I have to admit though, this episode was more than a little hard to swallow. It’s easy to get lost in the dense, overextending dialogue of Gatchaman Crowds. Up till now, the scattered storytelling has been making it even harder to try and work the many ideas thrown at you into a coherent picture. That we’re already at episode five and I’m still saying these same things should clue you in to some degree of the problem here, and I’m not feeling the same singular storytelling vision that Toshiya and Nakamura previously showed in Tsuritama. In fact, this is starting to feel like a familiar case of [C], a Nakamura story that got too wrapped up in its many themes and ideas to deliver a consistent story by its end.

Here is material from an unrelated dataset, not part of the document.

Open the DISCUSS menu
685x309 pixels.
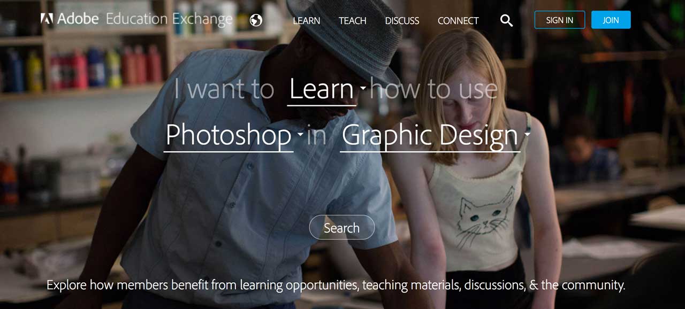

But even so, I still can’t help but love it when a show tackles a topic this close to heart, and does so with the breadth of scope this topic rightfully deserves. (Even if this scope is not entirely warranted. I can already see the overstuffed show tearing at the seams.) Every episode seems to bring something new to the table, and Rui’s half-episode long monologue was an intriguing look at the fundamentals of social networks. We finally get to see the full picture of Rui’s vision, and suffice to say, the show doesn’t quite hide from the idealism of it. No, in fact, the theatrics seem to make it as though they were reveling in it; he illustrates an ideal world where the singular notions of the individual are absent, and where the world cooperates and improves itself through a single, connected network. It also explains his refusal to use the CROWDS power given to him by Berg; his ideal solution is through the cooperation brought about by GALAX.
The key here is that core idea of CROWDS shown here isn’t one that is particularly new. Not all people share that same altruistic and exceedingly idealistic vision that Rui has. To some like Umeda, they see CROWDS as the force needed to enact the improvements to the world, as opposed to Rui’s maneuverings to extend the influence of GALAX. These are broad ponderings that are so often seen in storylines, but it’s in the modern themes this is being painted in that feels refreshingly imaginative. Rui monologue centered around the fundamental aspect of the connectivity in the social network, of bringing people together with similar purposes, reflecting his altruistic perspective on human nature as a result. What’s notable is that the show also gives strong aspect to its counterpoint, and the second fundamental draw of social network; a space to be heard and an avenue for recognition. As much as I believe the Galaxters and were helping out of the good of their heart, it’s also about being involved, about recognition (as Umeda went on a rant about) and for the Hundred, it’s about playing the hero Rui is so dismissive about. Hajime’s grilling at the start of the episode makes some bit of sense in retrospect; such as questioning why they were playing the hero in secret.
One wonders what Rui will make of Hajime when the concept of heroism he always disregarded finally appears before him; suffice to say, I’m looking forward to the exchange between the two characters in the next episode.
-Sorry about the erratic Gatchaman postings these past few weeks, many things to deal with recently since coming back to my home country. Posting schedule will return to normal this week on.